Le borse dell'America Latina chiudono in rialzo sulla scia di Wall Street
18.03.2008
Tutte le borse dell'America Latina hanno chiuso oggi, sulla scia di Wall Street, in rialzo. Il Bovespa a San Paolo ha guadagnato il 3,2% a 61.932,70 punti. Il listino brasiliano ha recuperato quindi tutto il terreno perso ieri. Il rally del settore finanziario statunitense ha spinto i bancari. Banco Bradesco (BRBBDCACNPR8) ha guadagnato il 2,9%, Unibanco (BRUBBRCDAM14) il 3,7%, Itau (BRITAUACNPR3) il 3% e Banco do Brasil (BRBBASACNOR3) il 2,2%. Molto bene anche il settore delle telecomunicazioni. Goldman Sachs ha alzato il suo rating su TIM Participacoes (BRTCSLACNPR7) da "Sell" a "Neutral". Secondo delle indiscrezionri riportate da "O Estado de S.Paulo" l'annuncio di una fusione tra Telemar (BRTLMPACNOR5) e Brasil Telecom (BRBRTPACNOR5) sarebbe inoltre ormai imminente. Telemar avrebbe infatti già acconsentito di pagare una penalità di BRL 100 milioni in caso l'operazione non dovesse vernir conclusa. TIM ha chiuso in rialzo del 4,8%, Telemar del 2,1% e Brasil Telecom del 5%. Petroleo Brasileiro (BRPETRACNPR6) e Vale (BRVALEACNPA3), i due titoli di maggior peso del Bovespa, hanno guadagnato rispettivamente l'1,5% ed il 2,6%.
L'IPC a Città del Messico ha chiuso in rialzo dell'1,6% a 29.515,55 punti.
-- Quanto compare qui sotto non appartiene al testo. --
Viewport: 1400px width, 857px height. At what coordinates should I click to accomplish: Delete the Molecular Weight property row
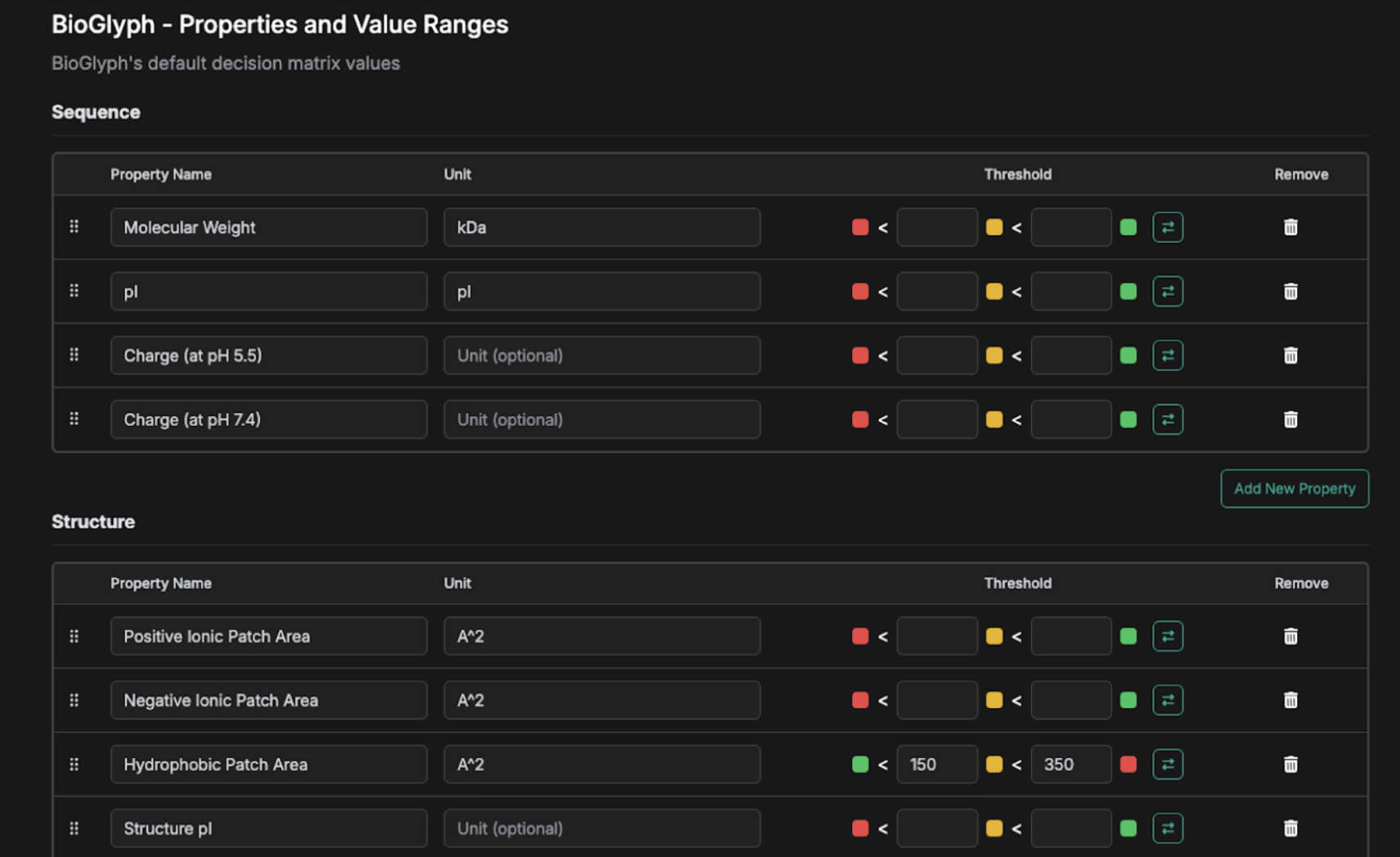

Tra le blue chips messicane América Móvil (MXP001691213) ha guadagnato il 4% e Wal-Mart de Mexico (MXP810081010) l'1,5%. Cemex (MXP225611567) ha chiuso invece in calo dell'1,7% a MXN 27,69.
Tra gli altri listini del continente sudamericano il Merval a Buenos Aires ha guadagnato l'1,2%, l'IPSA a Santiago del Cile lo 0,2%, l'IGBC a Bogotà l'1,2%, il General a Lima l'1,5% e l'IBVC a Caracas lo 0,7%.